> _About this task_: Please reproduce the records exactly, leaving out any pictures.
********************
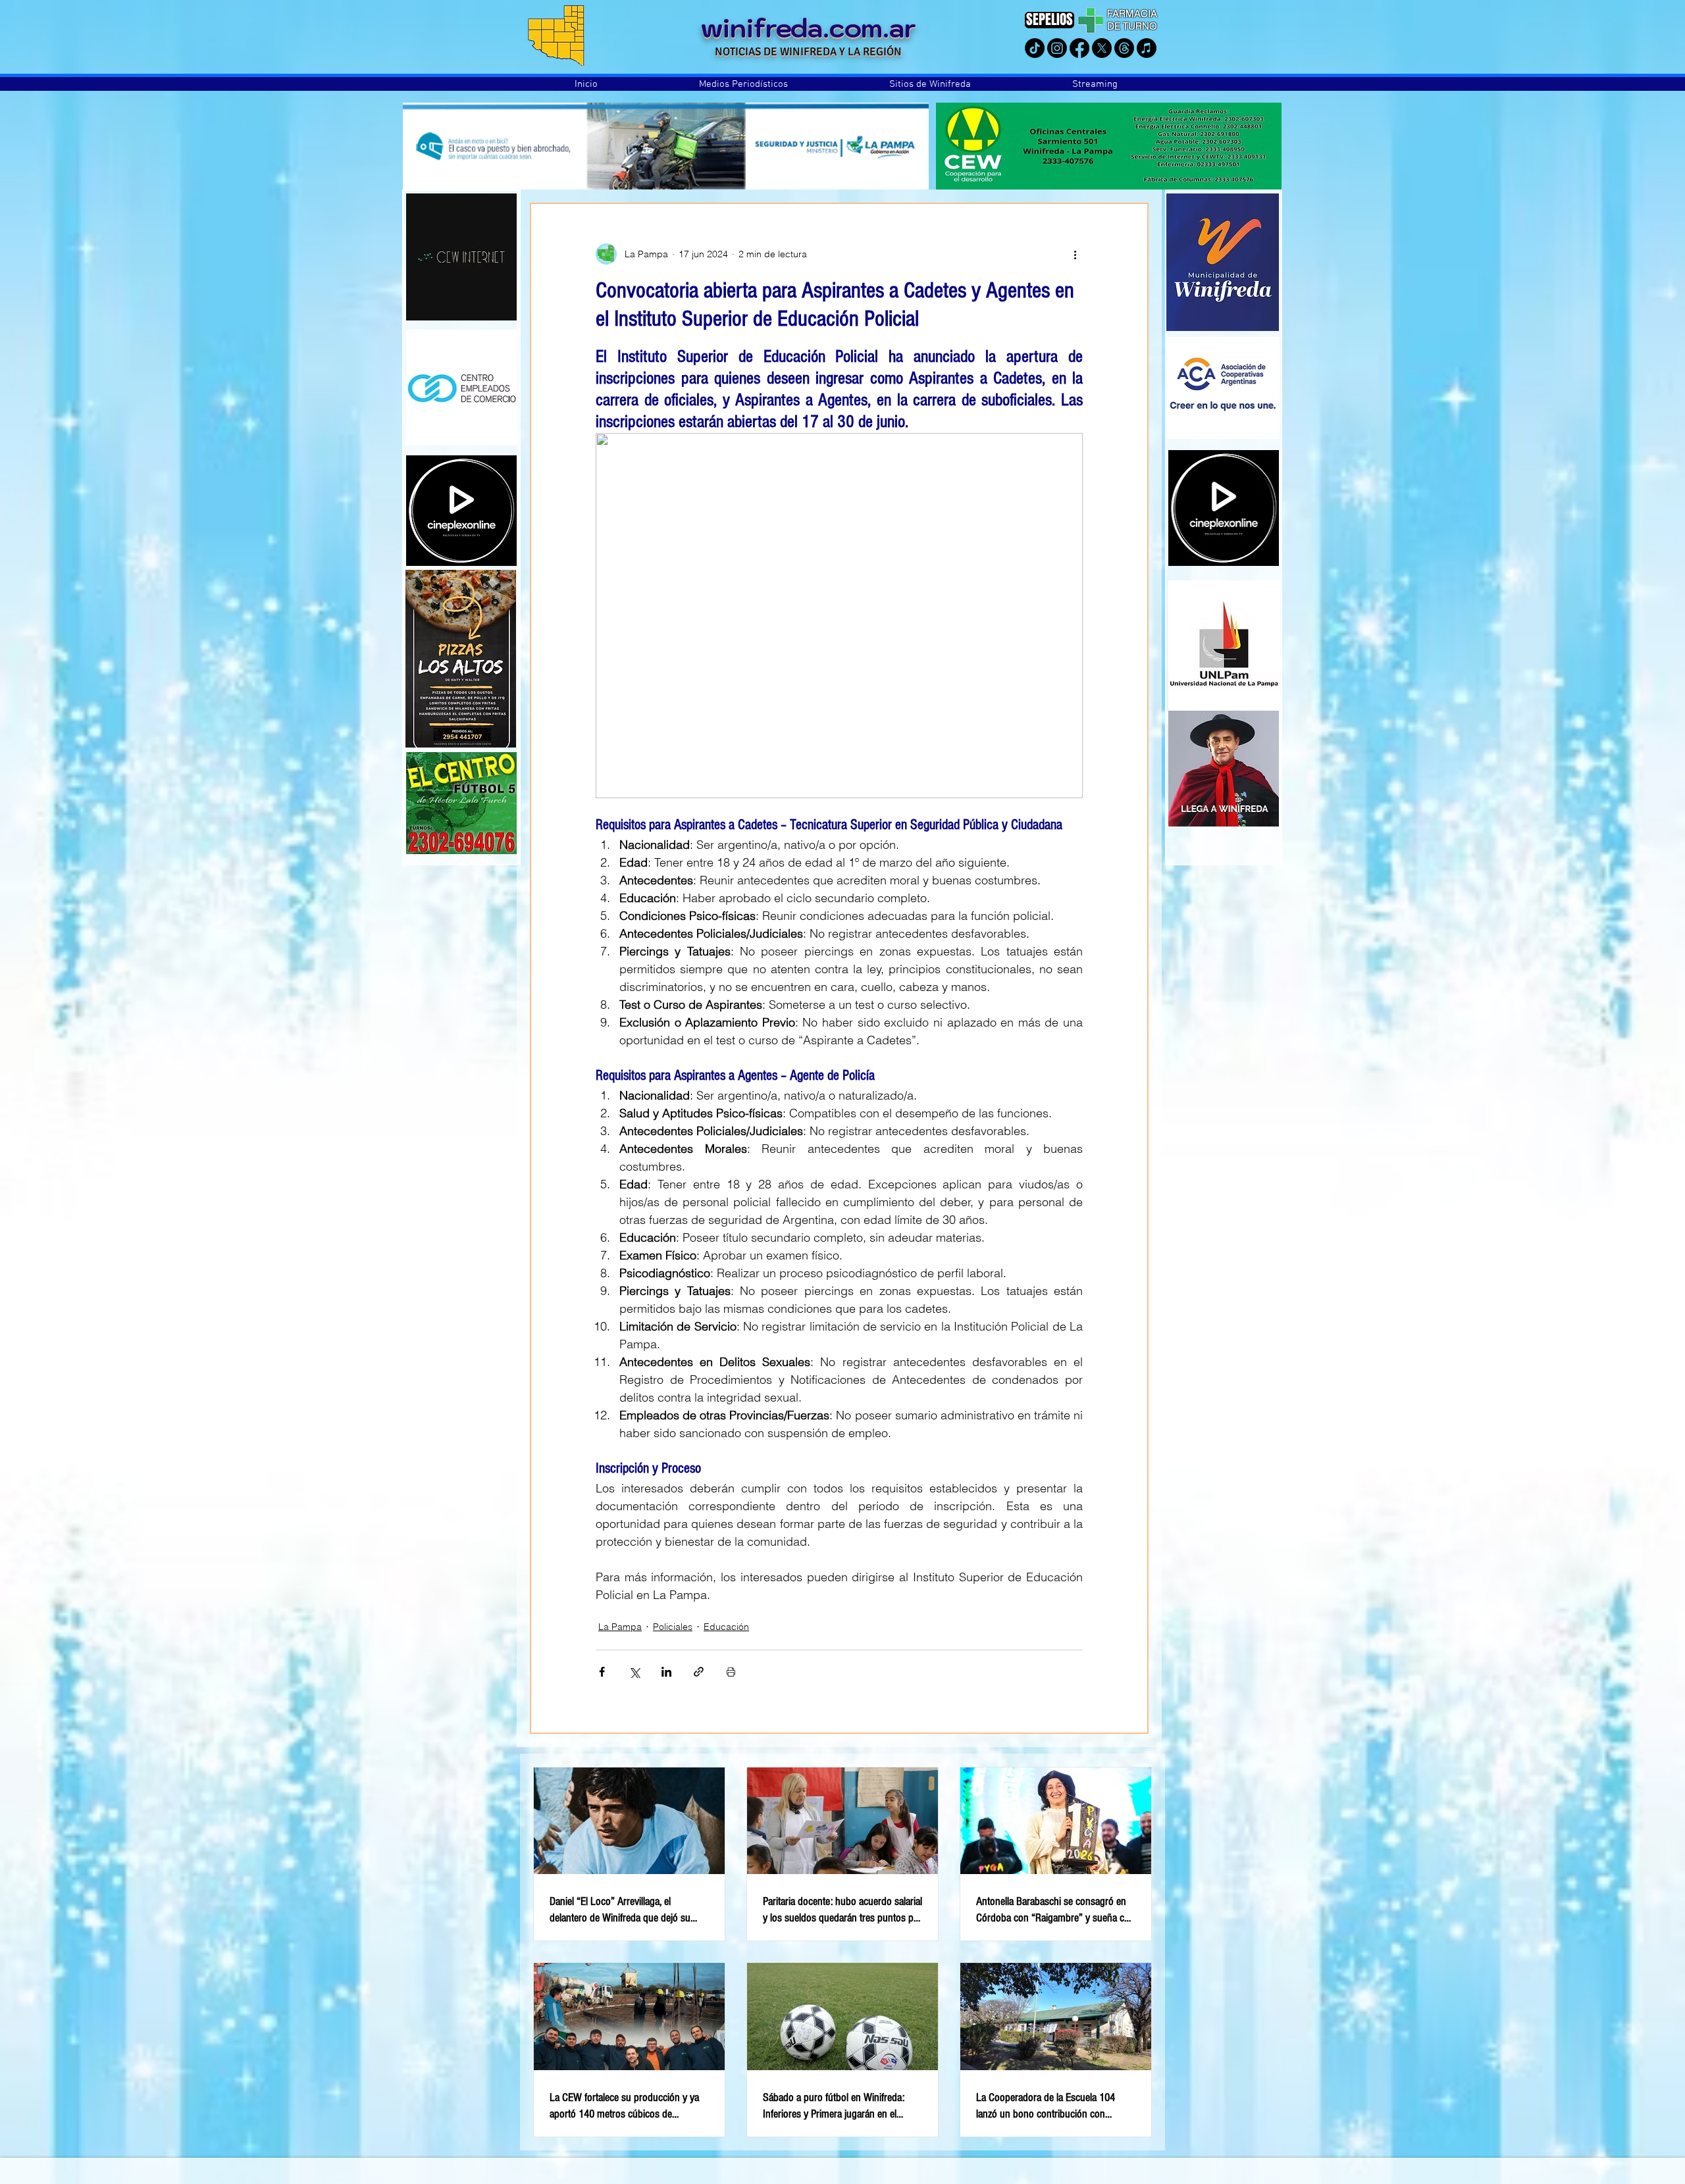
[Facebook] (1079, 48)
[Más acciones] (1075, 254)
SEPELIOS (1049, 19)
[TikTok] (1035, 48)
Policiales (672, 1627)
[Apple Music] (1146, 48)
********************
> _Your response_:
[Facebook] (1079, 48)
[Más acciones] (1075, 254)
SEPELIOS (1049, 19)
[TikTok] (1035, 48)
Policiales (672, 1627)
[Apple Music] (1146, 48)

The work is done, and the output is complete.